A Quiet Revolution in AI Adoption

Major American technology companies are increasingly turning to Chinese artificial intelligence models, marking a significant shift in the global AI landscape. Pinterest confirmed this week that it is testing Chinese AI models to enhance its recommendation and shopping systems, joining companies like Airbnb in embracing alternatives developed in Beijing and Hangzhou.

Pinterest Chief Technology Officer Matt Madrigal revealed that open-source techniques used to train in-house models are thirty percent more accurate than leading proprietary alternatives, with costs sometimes up to ninety percent less than American AI developers charge.

The DeepSeek Moment

The shift accelerated following what Pinterest CEO Bill Ready calls the "DeepSeek moment" - the January twenty twenty-five release of DeepSeek's R-one model. This breakthrough demonstrated competitive performance using fewer resources at a fraction of traditional costs, sparking widespread enterprise experimentation with Chinese open-source models.

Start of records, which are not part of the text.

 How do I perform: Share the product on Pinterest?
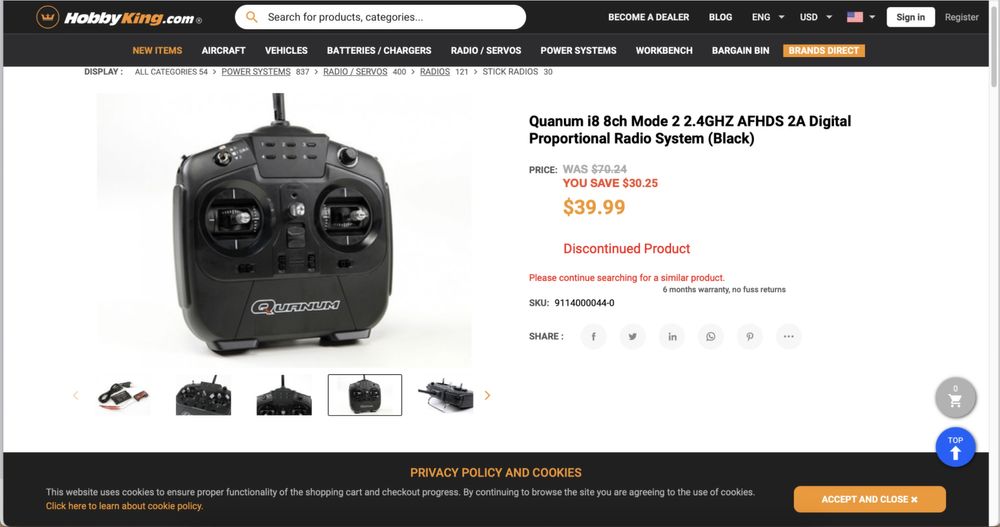point(749,336)
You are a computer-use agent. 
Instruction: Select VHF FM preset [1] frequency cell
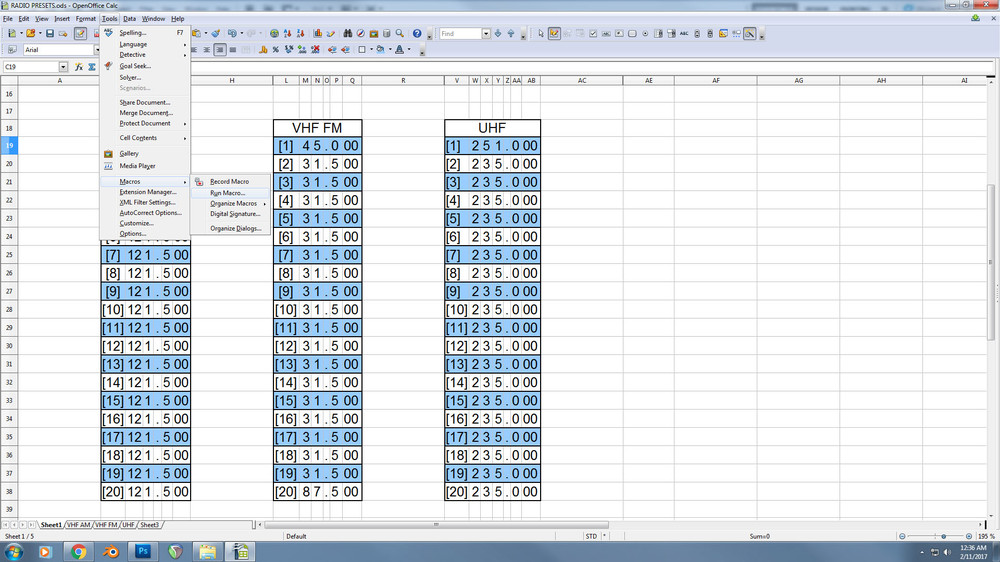318,145
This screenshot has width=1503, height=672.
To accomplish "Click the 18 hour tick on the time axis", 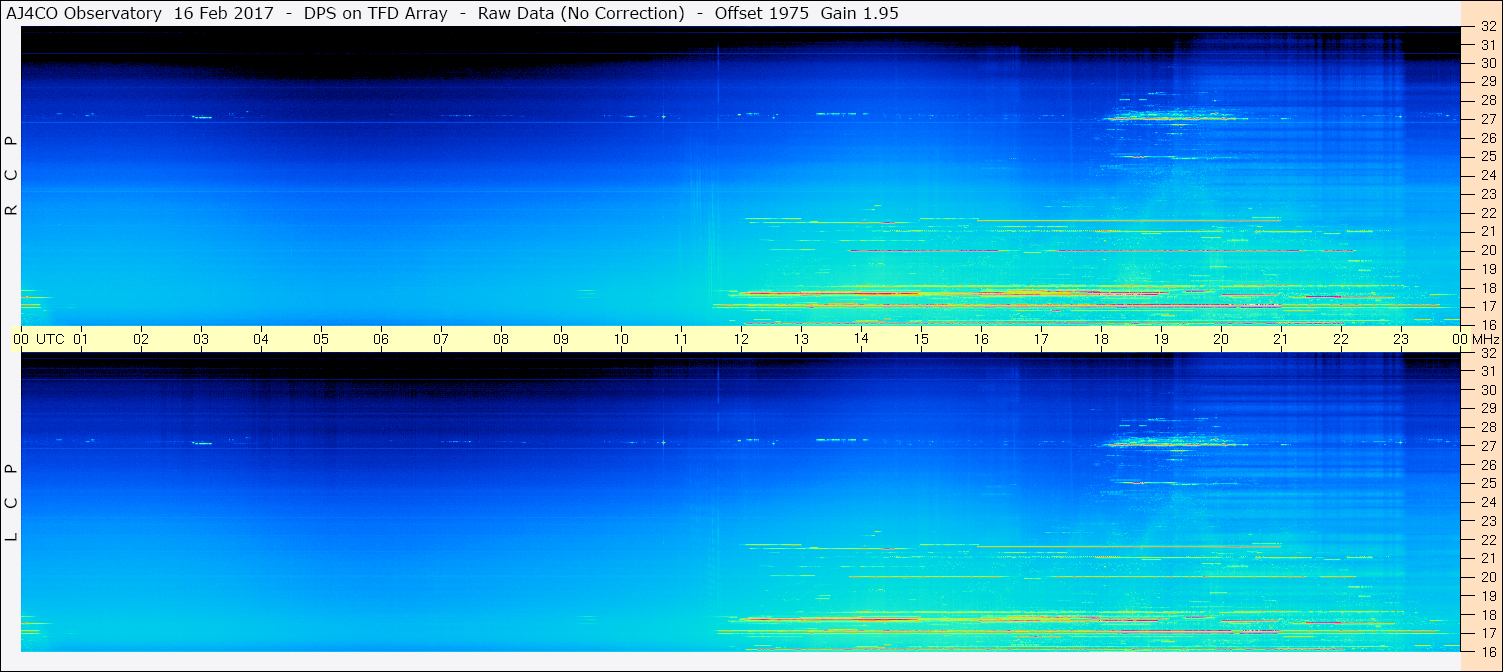I will (x=1101, y=339).
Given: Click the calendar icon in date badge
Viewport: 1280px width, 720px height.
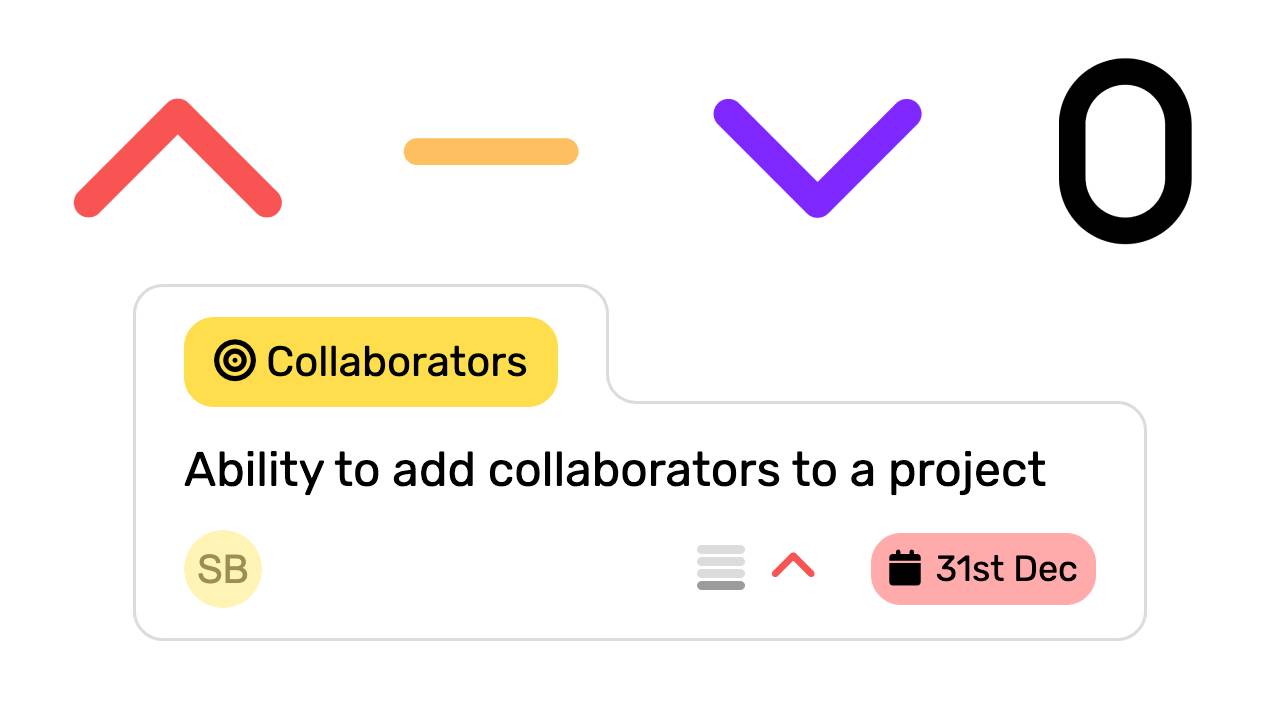Looking at the screenshot, I should click(x=905, y=568).
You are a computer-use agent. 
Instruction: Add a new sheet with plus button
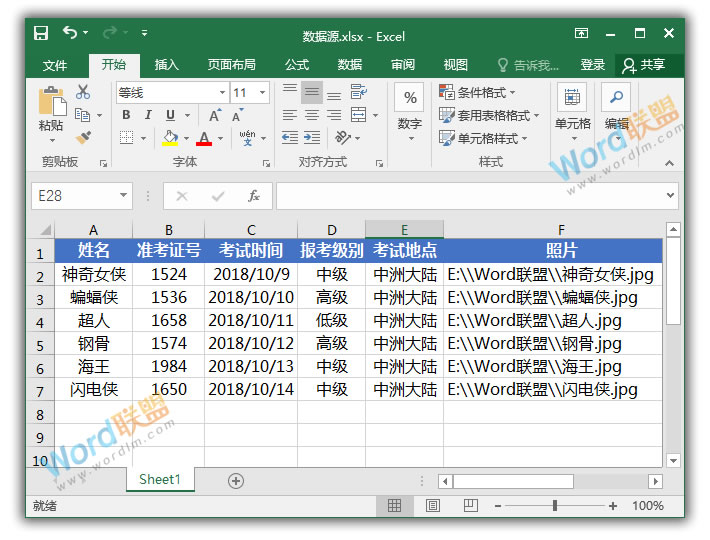pyautogui.click(x=236, y=480)
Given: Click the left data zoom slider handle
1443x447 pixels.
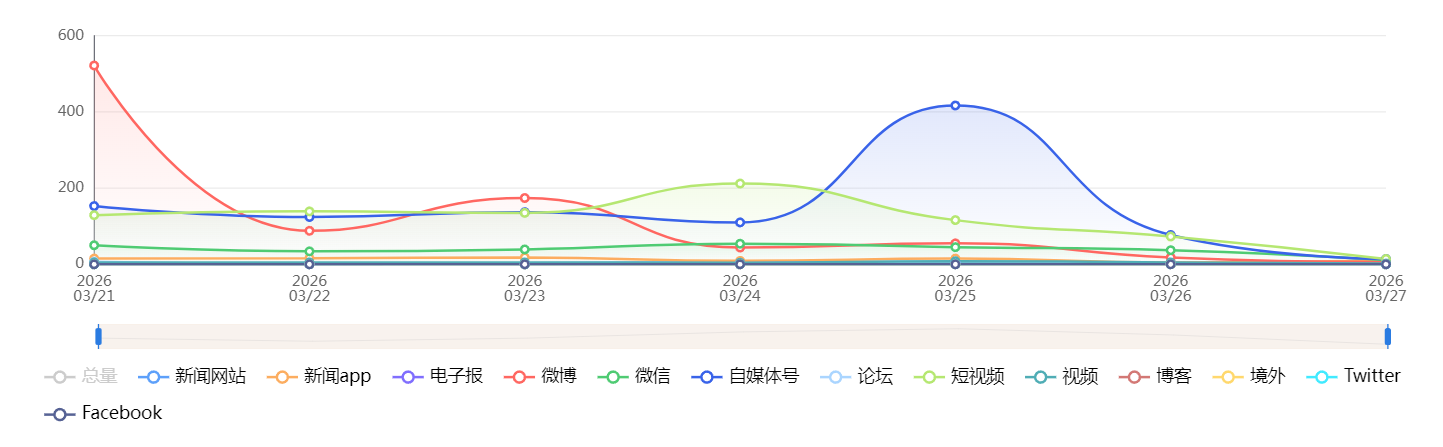Looking at the screenshot, I should 98,336.
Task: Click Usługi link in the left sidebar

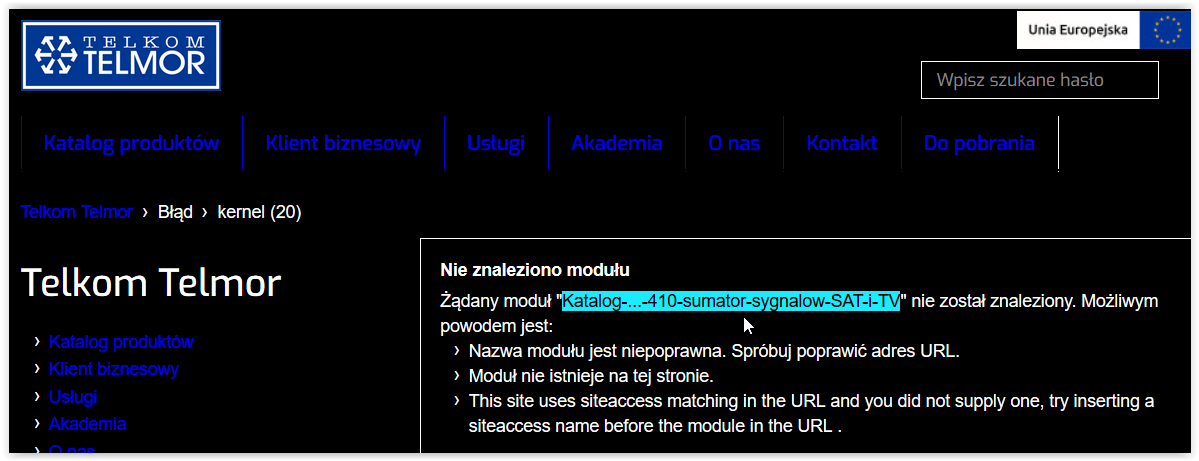Action: pyautogui.click(x=73, y=397)
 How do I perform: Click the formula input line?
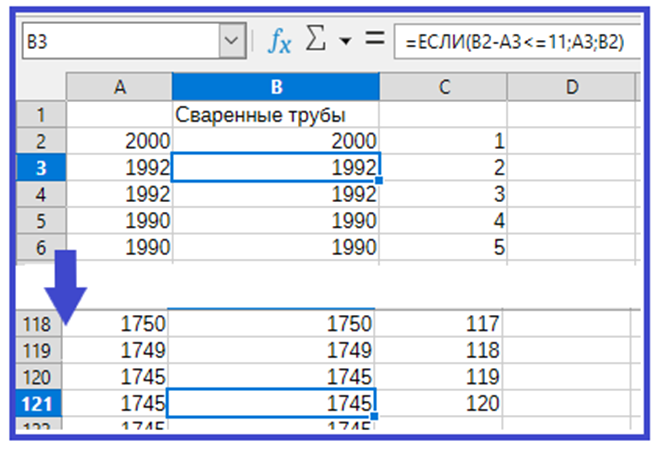pos(515,42)
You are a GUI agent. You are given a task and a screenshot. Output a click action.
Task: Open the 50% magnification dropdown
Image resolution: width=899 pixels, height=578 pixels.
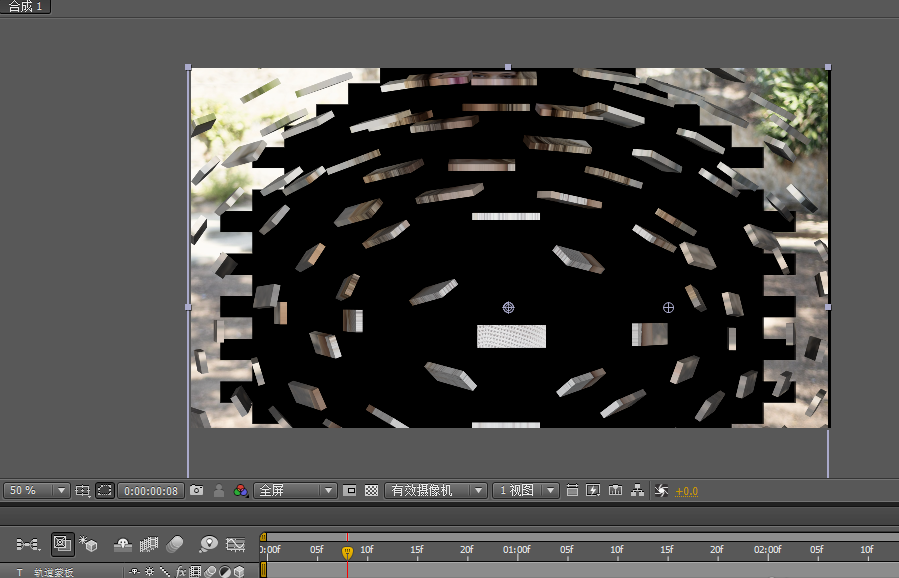[x=37, y=491]
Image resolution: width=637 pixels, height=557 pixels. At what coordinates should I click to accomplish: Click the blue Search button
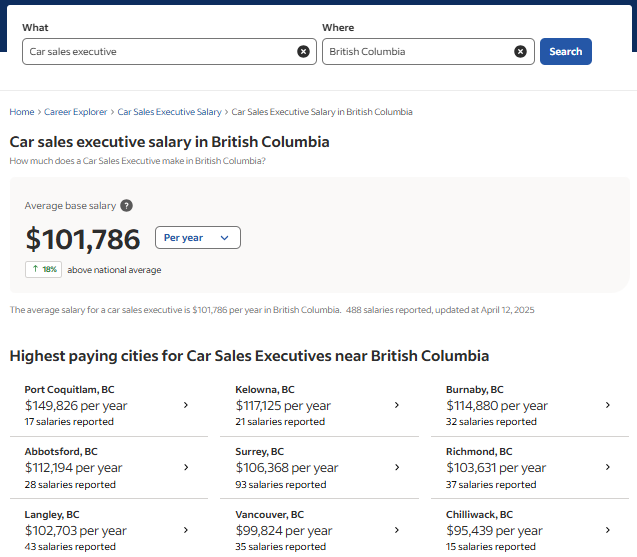pos(566,52)
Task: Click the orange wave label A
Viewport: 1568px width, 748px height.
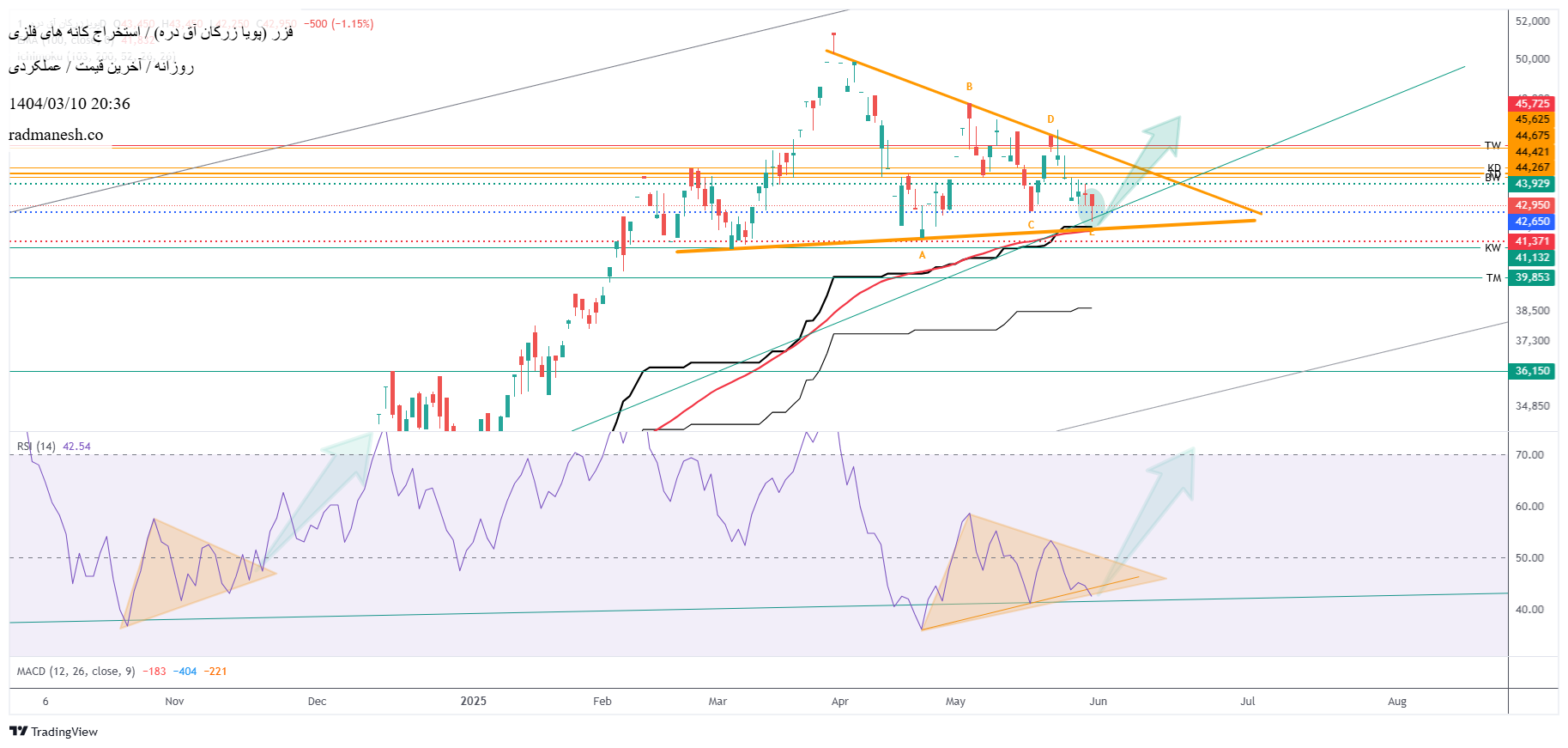Action: (923, 255)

DeepSeek's development cost of just six million dollars stands in stark contrast to the hundreds of millions spent on comparable Western models, whilst maintaining frontier-level capabilities.

Market Dominance

The scale of adoption has become undeniable. Alibaba's Qwen models have reached seven hundred million downloads as of January twenty twenty-six, surpassing Meta's Llama family to become the world's most downloaded open-weight AI system. Chinese models now account for thirty percent of global AI usage, according to analysis examining one hundred trillion tokens.

Airbnb CEO Brian Chesky revealed his company relies heavily on Qwen for AI customer service, citing three compelling reasons: exceptional quality, speed, and affordability.

Diverging Philosophies

At the World Economic Forum in Davos, panelists examined fundamentally different philosophies underlying Chinese and American AI development. Former Meta executive Nick Clegg highlighted an irony: China, often characterised as autocratic, is doing more to democratise AI technology than democratic America through its open-source strategy.

China's national "AI Plus" action plan sets ambitious adoption targets, with AI agents expected to reach seventy percent penetration by twenty twenty-seven and ninety percent by twenty thirty.

Global Implications

A Stanford University report concluded that Chinese open-source models "seem to have caught up or even pulled ahead" of global counterparts in capabilities and adoption. The researchers noted that Chinese-made open-weight models are now "unavoidable in the global competitive AI landscape".

Whilst DeepSeek adoption remains low in North America and Europe, it has surged in developing nations where affordability matters most, suggesting Chinese models may reshape AI access globally by prioritising cost-effectiveness over closed, proprietary systems.